A common pattern is a parent node that runs in the Workflow and dispatches to a child graph whose nodes run as
Activities:

```python
async def parent_node(state: State) -> dict[str, str]:
    return await graph("child").compile().ainvoke(state)

parent = StateGraph(State)
parent.add_node("parent_node", parent_node, metadata={"execute_in": "workflow"})
parent.add_edge(START, "parent_node")

plugin = LangGraphPlugin(graphs={"parent": parent, "child": child})
```

## Human-in-the-loop

LangGraph's `interrupt()` works with Temporal signals and queries to support human-in-the-loop patterns:

1. A graph node calls `interrupt(draft)`, pausing execution.
2. The Workflow exposes the pending draft via a Temporal query.
3. An external process (UI, CLI) queries the draft and sends approval via a Temporal signal.
4. The graph resumes — `interrupt()` returns the signal value and the node completes.

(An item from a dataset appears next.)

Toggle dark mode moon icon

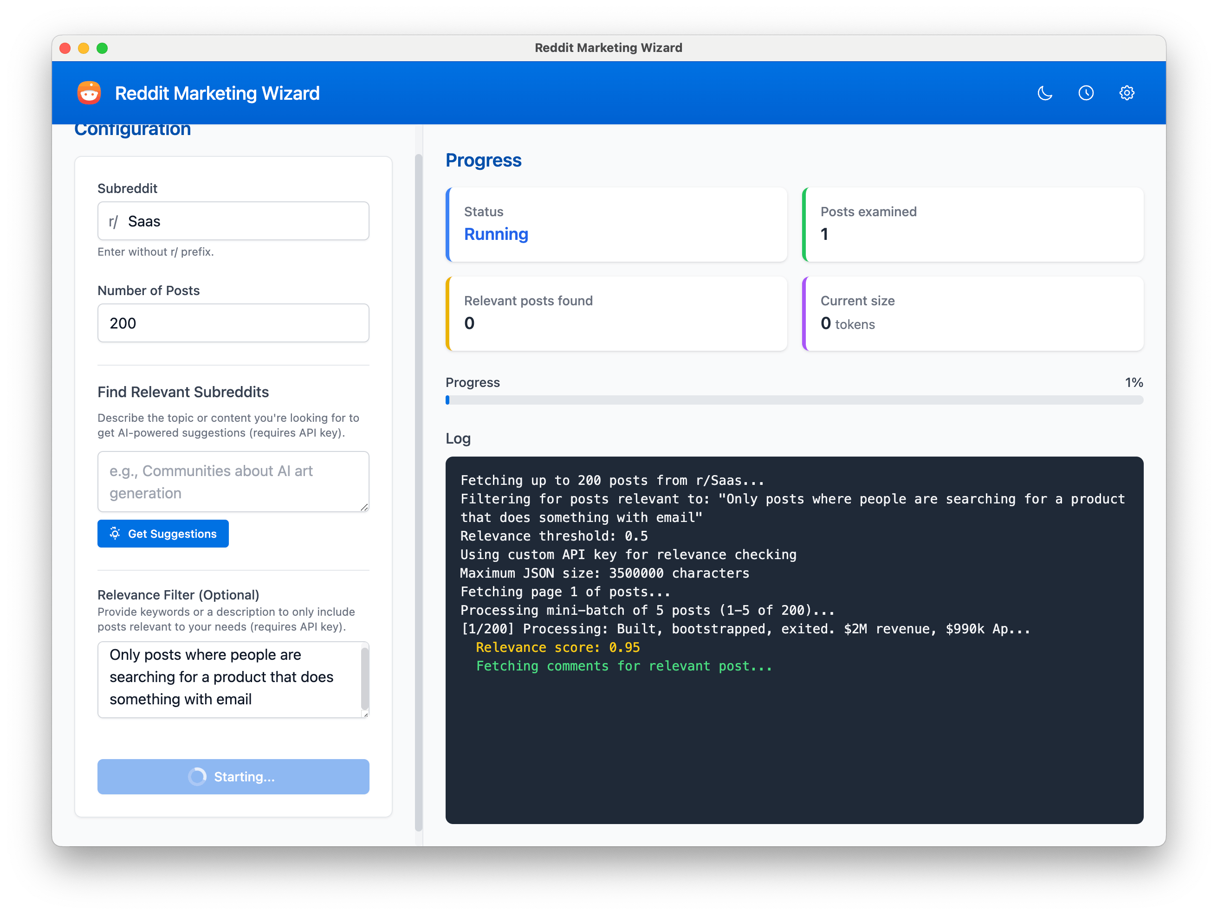click(1045, 93)
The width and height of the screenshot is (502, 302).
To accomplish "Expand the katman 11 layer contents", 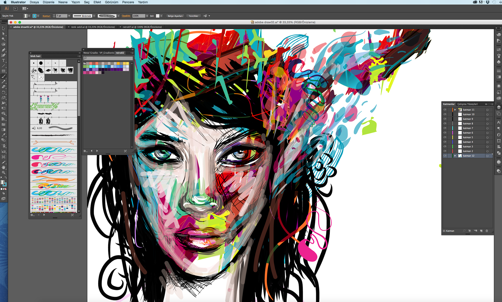I will pyautogui.click(x=455, y=110).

See the [human-in-the-loop samples](https://github.com/temporalio/samples-python/tree/main/langgraph_plugin/graph_api/human_in_the_loop) for
complete working examples using both Graph and Functional APIs.

## Samples

The [LangGraph plugin samples](https://github.com/temporalio/samples-python/tree/main/langgraph_plugin)
demonstrate all supported patterns across both APIs.